梦反应了人的意识。
她想看看自己到底在想什么。
一间幼年姜秀才掏光积蓄建的小房子,上面一只鹿,下着大雪,四周白茫茫一片。
她也没学过什么解梦,这般干想姜酒嚼着糕喝水,脑海里浮现出了姜流苏的样子,那张脸确实生的不错,从前她没见过,只破庙里一次,现在见了居然有熟悉感,人的记忆难不成这么厉害吗?
一碗茶水见底,她去了趟茅厕,夜里天上没有星子,乌漆墨黑,云把月遮着,姜酒打着灯笼出来,先照到一段织锦的袍子,上面的竹纹,她一愣,慢慢视线上移。
风一吹,她的灯笼灭了,然后啪嗒落在地上。
姜酒想不通这是为什么,莫非是见了鬼,但这只鬼掐着她脸,身上明明有温度,几下制止住她的动作,能够未卜先知似的,万分熟悉她。

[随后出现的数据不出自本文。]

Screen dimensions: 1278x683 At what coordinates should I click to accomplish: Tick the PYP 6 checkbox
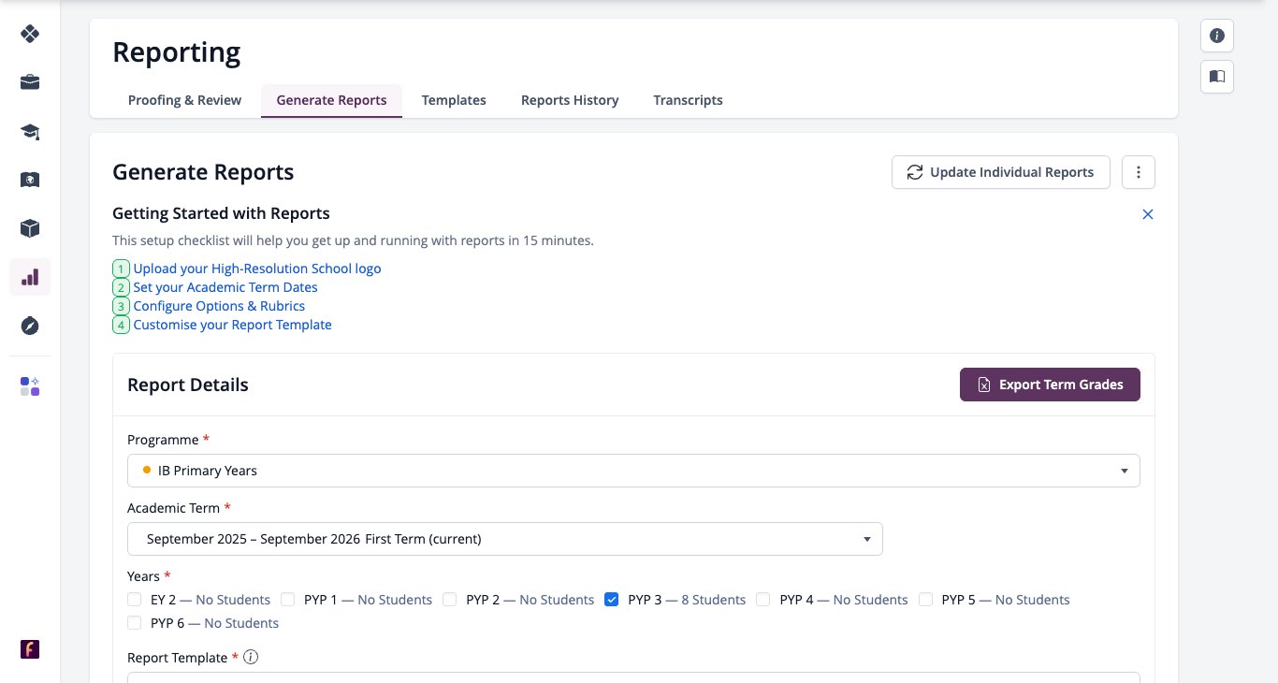135,623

今夜凉爽,她穿着单衣出外事实证明是个错误的行为,姜酒想她日后也不会穿的这般少了。一则冷,二则扒掉了就更冷。
那只大手伸到了她的领子里,炙热的温度激的她裸在外面的皮肤都起了一层鸡皮疙瘩。
姜酒瞳孔猛的张大,隐约从黑暗里看出一个人的轮廓,瘦削的下巴,唇色因皮肤的相衬显得愈深,只是下一瞬他一手桎梏着姜酒,把她双腕反扣在背后,一手蒙着她的眼睛,叫她看不清,陷入黑暗。
“救命!”姜酒原打算大叫一声,但这个人反应更为迅速,一样一样制止她,有条不紊,像是花间老手。姜酒安静一秒,对着那唇咬了一口,满口血腥,感觉似曾相识。